If you're a fan of Mickey Rourke, you may recall one of his earliest movies, The Pope of Greenwich Village. One of my favorite scenes in that movie - in a film full of favorite scenes and memorable dialog - shows two characters, Charlie and Diane, enjoying a balmy summer night in a New York City park, dancing lovingly in each other's arms to the soft alluring music coming from the local band playing nearby, who was none other than Mink DeVille featuring Willy. They played "Just to Walk that Little Girl Home" and as I watched the scene for the first time - and every time ever since - it struck me as such a gorgeous, simple, sweet little melody full of desire and love.
It's possibly the perfect combination of piano, accordian, guitar, violin, harmony and lyrics. As a woman, you want to be the woman in the song because she sounds confident, loving, and approachable. As a listener, you want the guy singing to "get the girl" and walk off into the night, arm and arm with the woman he loves.
Skip ahead a few years.
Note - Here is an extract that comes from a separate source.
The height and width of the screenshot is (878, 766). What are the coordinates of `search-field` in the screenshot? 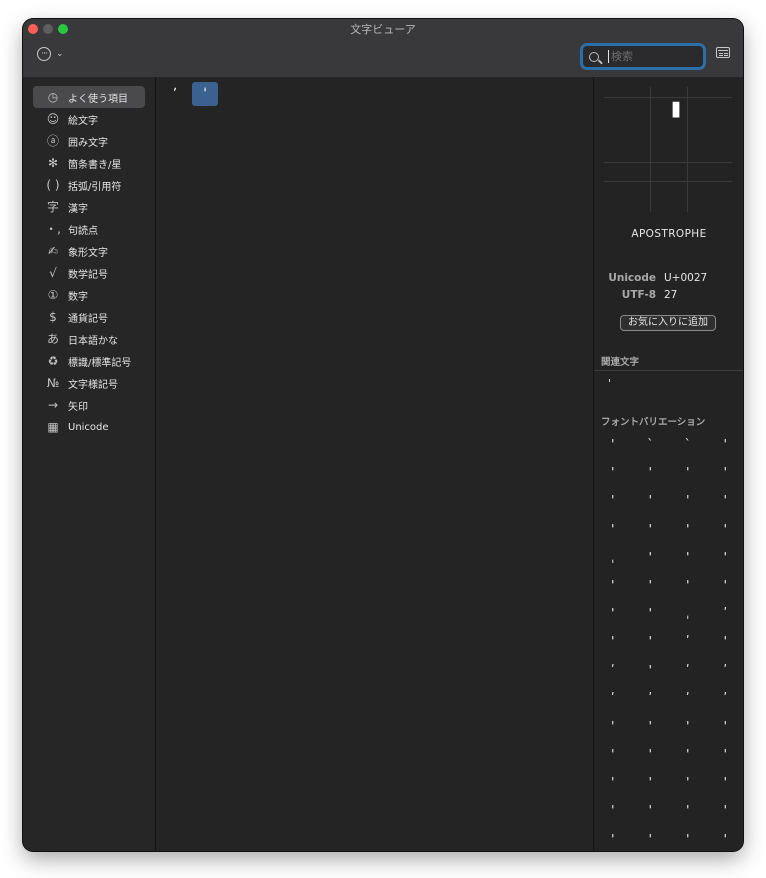 It's located at (643, 56).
The Princess Bride? A little film that may just be a touchstone for a generation? While Mark Knopfler may have performed the song that has become synonymous with ROUS's, six-fingered men, vengeful Spaniards, vile Sicilians and kind-hearted giants - and oh yes, true love - Storybook Love, the title song was another of Willy DeVille's masterpieces. Who doesn't love this song??? Who doesn't find himself or herself at least humming along, at least during the chorus???
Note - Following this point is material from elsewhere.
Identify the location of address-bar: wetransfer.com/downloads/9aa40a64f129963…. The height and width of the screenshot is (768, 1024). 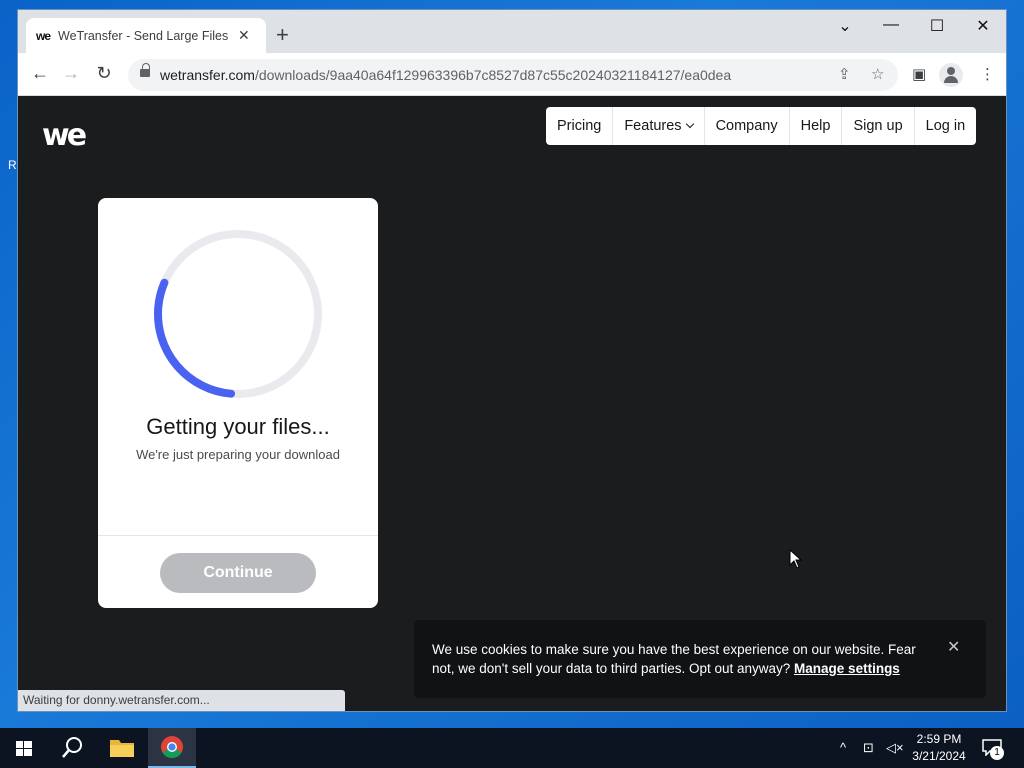
(513, 75).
I know. This post makes me sound like the least committed fan ever since I have almost no reference points beyond DeVille's music in films. No, I don't own his catalog and I can't claim I danced to his punk songs in the late '70s. If that prevents me from being a true DeVille fan, so be it.
His music brought me joy. Isn't that enough?
Somehow, my sense of the man and his music is that everyone is welcome, that all that mattered were the songs. That he never missed nor craved the enormous fame and everything that accompanied it; the kind of fame that found its way to contemporaries of his during his lifetime.
Just weeks after the world nearly stopped on its axis to mark the death of Michael Jackson, we have another extremely talented musician leave us with barely a minor chord struck in the media. So celebrate DeVille's life and work more quietly. Listen to "Storybook Love" or "Just to Walk That Little Girl Home" and sway in the dark with someone you love tonight. Now that's a real tribute.